Extract provided.
+ + +

The five relics of St. Pio that will be housed in the five chapels are parts of a cloth used to cleanse the stigmatic wound in his side. The cloth is stained with his blood. The Catholic Church has a long tradition of giving honor to relics — objects that have a direct association with the saints or with Christ himself.
First-class relics are parts of a saint’s body, such as flesh, blood, hair, or teeth; second-class relics are items or fragments of items owned by a saint; and third-class relics are those items that a saint touched or that have been touched to a first-, second-, or other third-class relic.
Relics are not worshipped but are given honor — “venerated” — because of the saint’s love of and closeness to God. Those praying with relics often ask that saint to pray for them.
Lamonarca said he chose the Diocese of Salina to be the site of the first chapel to open because of its geographic centrality in the United States. He said when he approached Bishop Vincke it was “more than easy” to get the bishop to agree to host the relic permanently in his diocese. The foundation owns the relics and up to now has been loaning them out frequently all over the world.
“It was inspiring, the positive response I had from the bishop,” Lamonarca commented.
Alan Holdren, Salina’s diocesan representative for the relic of St. Padre Pio and the Saint Pio Foundation, told CNA that the project has been in the works for several years. When St. John the Baptist Parish was being renovated after a 2021 fire, it was the perfect opportunity to add in a side chapel for the relic, he said.
The relic will be located near a statue of another Italian (in this case Italian-American) saint, Francis Xavier Cabrini, he said, and near frescoes depicting the Sacred Heart of Jesus and the institution of the Eucharist at the Last Supper.

+ + +

Data records.
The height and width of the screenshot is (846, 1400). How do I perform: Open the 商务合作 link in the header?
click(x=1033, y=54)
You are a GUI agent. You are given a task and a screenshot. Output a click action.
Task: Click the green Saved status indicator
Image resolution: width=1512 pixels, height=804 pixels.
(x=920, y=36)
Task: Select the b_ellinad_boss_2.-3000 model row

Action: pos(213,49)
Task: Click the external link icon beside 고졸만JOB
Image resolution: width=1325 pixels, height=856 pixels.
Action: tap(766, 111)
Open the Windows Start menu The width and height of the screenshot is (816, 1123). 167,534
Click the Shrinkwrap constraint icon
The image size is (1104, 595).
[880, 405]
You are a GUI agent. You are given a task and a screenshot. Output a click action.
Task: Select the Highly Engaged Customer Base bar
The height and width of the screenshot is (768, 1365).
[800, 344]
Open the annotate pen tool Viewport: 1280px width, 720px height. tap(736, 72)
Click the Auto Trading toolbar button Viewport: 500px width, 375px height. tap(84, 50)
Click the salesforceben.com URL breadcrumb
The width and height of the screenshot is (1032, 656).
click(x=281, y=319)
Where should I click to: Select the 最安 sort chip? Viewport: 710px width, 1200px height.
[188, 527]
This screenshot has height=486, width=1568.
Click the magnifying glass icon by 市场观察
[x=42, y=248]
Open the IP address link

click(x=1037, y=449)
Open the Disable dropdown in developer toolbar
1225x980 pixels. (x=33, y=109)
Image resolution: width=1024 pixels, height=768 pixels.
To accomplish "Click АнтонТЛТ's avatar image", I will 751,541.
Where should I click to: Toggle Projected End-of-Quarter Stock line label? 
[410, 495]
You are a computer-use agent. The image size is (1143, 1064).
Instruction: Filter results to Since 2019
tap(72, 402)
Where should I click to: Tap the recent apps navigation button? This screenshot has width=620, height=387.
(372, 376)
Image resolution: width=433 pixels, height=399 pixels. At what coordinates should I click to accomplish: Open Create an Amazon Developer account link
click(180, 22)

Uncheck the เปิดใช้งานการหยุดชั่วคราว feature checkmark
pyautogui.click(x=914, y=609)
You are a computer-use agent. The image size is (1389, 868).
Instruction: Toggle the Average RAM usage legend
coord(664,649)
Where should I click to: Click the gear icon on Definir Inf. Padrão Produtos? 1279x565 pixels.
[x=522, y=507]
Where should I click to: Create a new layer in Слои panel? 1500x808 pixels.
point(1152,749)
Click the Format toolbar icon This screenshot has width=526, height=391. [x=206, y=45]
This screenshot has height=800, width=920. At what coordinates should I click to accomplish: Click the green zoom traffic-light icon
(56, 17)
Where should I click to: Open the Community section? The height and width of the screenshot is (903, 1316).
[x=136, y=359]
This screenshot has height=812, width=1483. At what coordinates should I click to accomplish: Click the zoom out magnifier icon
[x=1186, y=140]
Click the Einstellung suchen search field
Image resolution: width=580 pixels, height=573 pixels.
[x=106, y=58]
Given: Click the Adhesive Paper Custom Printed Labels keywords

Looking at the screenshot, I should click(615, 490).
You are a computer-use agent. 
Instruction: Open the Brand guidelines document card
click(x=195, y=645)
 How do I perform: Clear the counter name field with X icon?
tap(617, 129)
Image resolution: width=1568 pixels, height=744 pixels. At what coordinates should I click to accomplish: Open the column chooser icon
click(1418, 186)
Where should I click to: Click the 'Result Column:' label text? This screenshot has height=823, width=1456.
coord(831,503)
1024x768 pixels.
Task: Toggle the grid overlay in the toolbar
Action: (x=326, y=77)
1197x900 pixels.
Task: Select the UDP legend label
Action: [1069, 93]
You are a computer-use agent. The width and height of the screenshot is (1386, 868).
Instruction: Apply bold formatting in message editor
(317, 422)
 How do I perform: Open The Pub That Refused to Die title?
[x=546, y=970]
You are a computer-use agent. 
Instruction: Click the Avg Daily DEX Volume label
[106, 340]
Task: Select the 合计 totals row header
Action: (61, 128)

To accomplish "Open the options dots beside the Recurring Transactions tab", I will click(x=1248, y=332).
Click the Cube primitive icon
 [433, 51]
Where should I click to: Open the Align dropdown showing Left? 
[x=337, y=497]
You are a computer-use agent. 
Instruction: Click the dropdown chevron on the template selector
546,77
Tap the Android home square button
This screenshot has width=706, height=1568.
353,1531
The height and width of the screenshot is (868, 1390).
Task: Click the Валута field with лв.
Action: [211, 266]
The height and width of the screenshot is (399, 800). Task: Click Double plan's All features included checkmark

+ + +

Given problem A. List every example of a first-class relic that the text on the relics of St. Pio gives.
Given problem B. In the text on the relics of St. Pio, what reason did Lamonarca give for choosing the Diocese of Salina as the site of the first chapel to open?
Given problem C. Continue the text on the relic chapel of St. Pio from the point where it stops.

Result A. Flesh, blood, hair, teeth

Result B. He chose it because of its geographic centrality in the United States.

Result C.
“Everything was very providential, how it came about. Luciano was looking for somewhere in the very heart of the United States. And we are probably about a 40-minute drive from the geographic center of the United States,” Holdren noted.
“This will be sort of a new home for Padre Pio here in the heart of the United States. The parish, St. John’s Parish, is looking forward to the possibility of hosting pilgrims from all over,” Holdren said.
“I think Padre Pio is a huge draw due to his intercession, the many miracles that have taken place through his intercession, and the idea of having a first-class relic in a parish that’s very accessible right in the very heart of the United States … Padre Pio’s great devotion [was] to Christ himself. So if all of this leads to Christ, then that will be in the legacy of Padre Pio.”
The plans for the four other chapels are still in the works, Lamonarca said, but he said he hopes to have more details to share about those projects by the end of March.
Prayer intentions to be brought before the relic in the new Kansas chapel can be submitted on the parish website.